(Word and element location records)
****************

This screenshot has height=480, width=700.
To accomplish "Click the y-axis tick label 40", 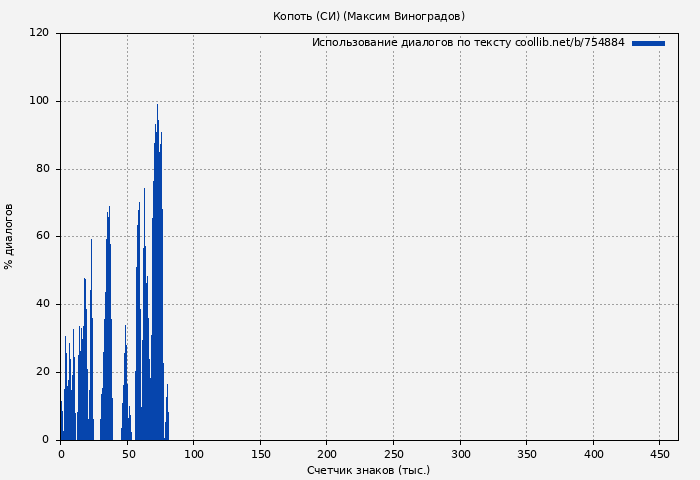I will point(42,304).
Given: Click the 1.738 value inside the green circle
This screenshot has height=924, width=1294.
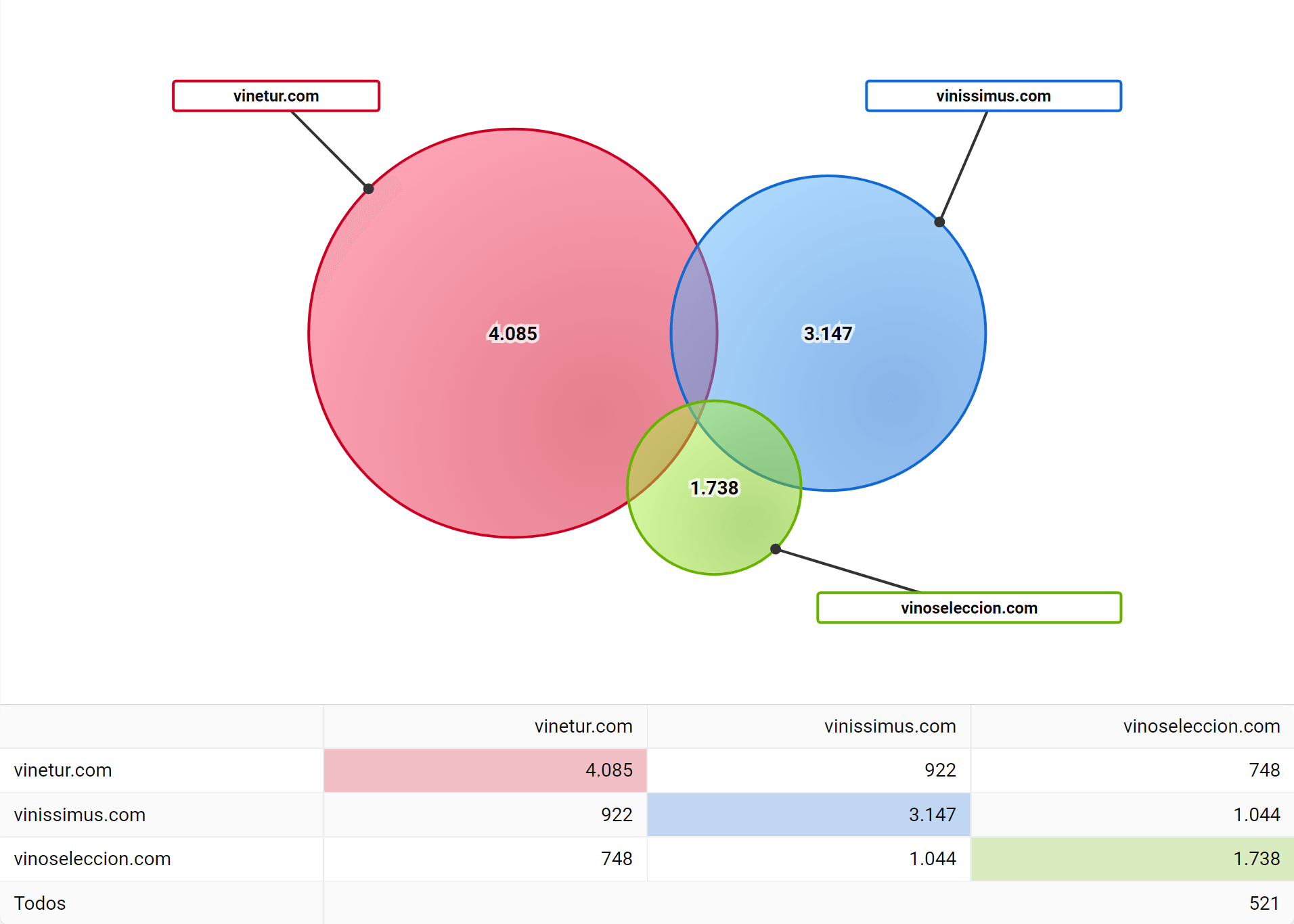Looking at the screenshot, I should [714, 488].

****************

GIVEN EXERCISE =
Please identify each line in the records above that contains the word "width" and copy those lines out in full.

OUTPUT FOR THIS EXERCISE =
This screenshot has height=480, width=700.
This screenshot has height=924, width=1294.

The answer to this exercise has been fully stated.